======== DATA EXTRACT

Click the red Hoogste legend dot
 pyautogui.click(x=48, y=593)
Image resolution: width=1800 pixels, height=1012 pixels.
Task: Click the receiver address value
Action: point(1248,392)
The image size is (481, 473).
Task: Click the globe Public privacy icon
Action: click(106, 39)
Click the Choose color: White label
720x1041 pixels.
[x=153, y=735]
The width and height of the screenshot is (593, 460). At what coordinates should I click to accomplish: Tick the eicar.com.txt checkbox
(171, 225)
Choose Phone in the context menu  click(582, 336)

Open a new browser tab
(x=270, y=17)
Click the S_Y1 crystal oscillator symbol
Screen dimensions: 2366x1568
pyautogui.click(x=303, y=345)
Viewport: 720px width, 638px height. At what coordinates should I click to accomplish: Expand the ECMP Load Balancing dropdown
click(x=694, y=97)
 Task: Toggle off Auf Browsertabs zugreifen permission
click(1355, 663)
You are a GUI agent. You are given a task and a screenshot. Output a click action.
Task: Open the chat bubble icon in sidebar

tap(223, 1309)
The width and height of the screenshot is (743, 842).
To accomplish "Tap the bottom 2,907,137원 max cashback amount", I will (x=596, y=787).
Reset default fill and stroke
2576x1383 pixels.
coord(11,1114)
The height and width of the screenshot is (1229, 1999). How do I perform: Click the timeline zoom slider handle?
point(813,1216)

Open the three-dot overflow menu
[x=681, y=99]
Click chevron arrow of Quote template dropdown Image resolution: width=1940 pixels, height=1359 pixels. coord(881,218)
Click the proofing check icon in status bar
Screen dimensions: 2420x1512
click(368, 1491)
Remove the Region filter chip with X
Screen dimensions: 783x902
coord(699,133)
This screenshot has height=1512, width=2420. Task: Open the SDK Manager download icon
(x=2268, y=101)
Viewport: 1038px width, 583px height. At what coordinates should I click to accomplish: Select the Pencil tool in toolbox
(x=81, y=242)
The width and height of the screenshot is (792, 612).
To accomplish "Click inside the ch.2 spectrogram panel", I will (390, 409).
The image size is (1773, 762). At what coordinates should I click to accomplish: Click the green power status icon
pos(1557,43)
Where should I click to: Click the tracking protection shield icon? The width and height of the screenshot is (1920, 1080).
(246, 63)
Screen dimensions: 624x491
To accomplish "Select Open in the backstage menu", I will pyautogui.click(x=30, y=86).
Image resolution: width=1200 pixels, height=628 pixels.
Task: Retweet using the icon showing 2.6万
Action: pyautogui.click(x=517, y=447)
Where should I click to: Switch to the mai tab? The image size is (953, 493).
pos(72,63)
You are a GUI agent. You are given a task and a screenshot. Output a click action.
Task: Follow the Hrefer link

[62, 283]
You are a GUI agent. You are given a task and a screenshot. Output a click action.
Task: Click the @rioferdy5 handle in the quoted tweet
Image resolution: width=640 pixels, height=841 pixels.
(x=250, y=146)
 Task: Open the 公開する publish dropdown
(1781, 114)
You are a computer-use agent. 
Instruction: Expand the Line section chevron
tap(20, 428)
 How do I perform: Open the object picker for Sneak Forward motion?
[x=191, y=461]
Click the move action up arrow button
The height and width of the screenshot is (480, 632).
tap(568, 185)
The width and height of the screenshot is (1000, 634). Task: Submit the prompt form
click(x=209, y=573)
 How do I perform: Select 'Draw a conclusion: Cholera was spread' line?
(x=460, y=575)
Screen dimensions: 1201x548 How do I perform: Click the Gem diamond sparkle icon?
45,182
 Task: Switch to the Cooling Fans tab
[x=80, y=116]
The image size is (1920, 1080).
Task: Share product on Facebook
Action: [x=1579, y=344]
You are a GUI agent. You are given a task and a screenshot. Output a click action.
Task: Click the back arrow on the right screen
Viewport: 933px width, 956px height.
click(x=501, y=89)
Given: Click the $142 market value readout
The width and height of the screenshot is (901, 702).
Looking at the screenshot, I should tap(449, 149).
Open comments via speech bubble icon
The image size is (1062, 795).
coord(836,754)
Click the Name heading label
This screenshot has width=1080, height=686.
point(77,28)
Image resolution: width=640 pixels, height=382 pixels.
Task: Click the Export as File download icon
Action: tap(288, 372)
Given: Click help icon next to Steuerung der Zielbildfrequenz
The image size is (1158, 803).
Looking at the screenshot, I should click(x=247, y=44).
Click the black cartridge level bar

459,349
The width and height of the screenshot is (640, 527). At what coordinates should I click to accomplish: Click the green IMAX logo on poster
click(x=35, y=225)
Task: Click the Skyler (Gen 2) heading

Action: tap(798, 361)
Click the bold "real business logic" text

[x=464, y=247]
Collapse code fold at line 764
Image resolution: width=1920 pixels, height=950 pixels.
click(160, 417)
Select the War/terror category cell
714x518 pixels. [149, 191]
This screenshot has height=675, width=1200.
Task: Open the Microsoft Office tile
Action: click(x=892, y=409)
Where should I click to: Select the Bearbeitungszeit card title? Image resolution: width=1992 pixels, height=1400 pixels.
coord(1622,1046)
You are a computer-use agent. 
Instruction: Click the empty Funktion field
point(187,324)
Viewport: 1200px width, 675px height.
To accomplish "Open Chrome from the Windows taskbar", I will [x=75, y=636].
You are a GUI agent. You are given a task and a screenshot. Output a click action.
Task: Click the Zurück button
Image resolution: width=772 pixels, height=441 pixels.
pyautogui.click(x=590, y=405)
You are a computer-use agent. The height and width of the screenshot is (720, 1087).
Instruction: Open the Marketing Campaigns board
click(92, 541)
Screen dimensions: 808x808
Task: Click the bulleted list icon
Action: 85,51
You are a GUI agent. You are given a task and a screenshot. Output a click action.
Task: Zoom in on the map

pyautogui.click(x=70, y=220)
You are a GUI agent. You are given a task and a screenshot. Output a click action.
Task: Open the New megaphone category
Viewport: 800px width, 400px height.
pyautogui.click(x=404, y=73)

================

### DESCRIPTION OF THE TASK:
Copy the records verbatim, beginning at the line containing "How do I perform: Open" and ending after the line containing "(x=460, y=575)".

### COMPLETE OUTPUT:
 How do I perform: Open the object picker for Sneak Forward motion?
[x=191, y=461]
Click the move action up arrow button
The height and width of the screenshot is (480, 632).
tap(568, 185)
The width and height of the screenshot is (1000, 634). Task: Submit the prompt form
click(x=209, y=573)
 How do I perform: Select 'Draw a conclusion: Cholera was spread' line?
(x=460, y=575)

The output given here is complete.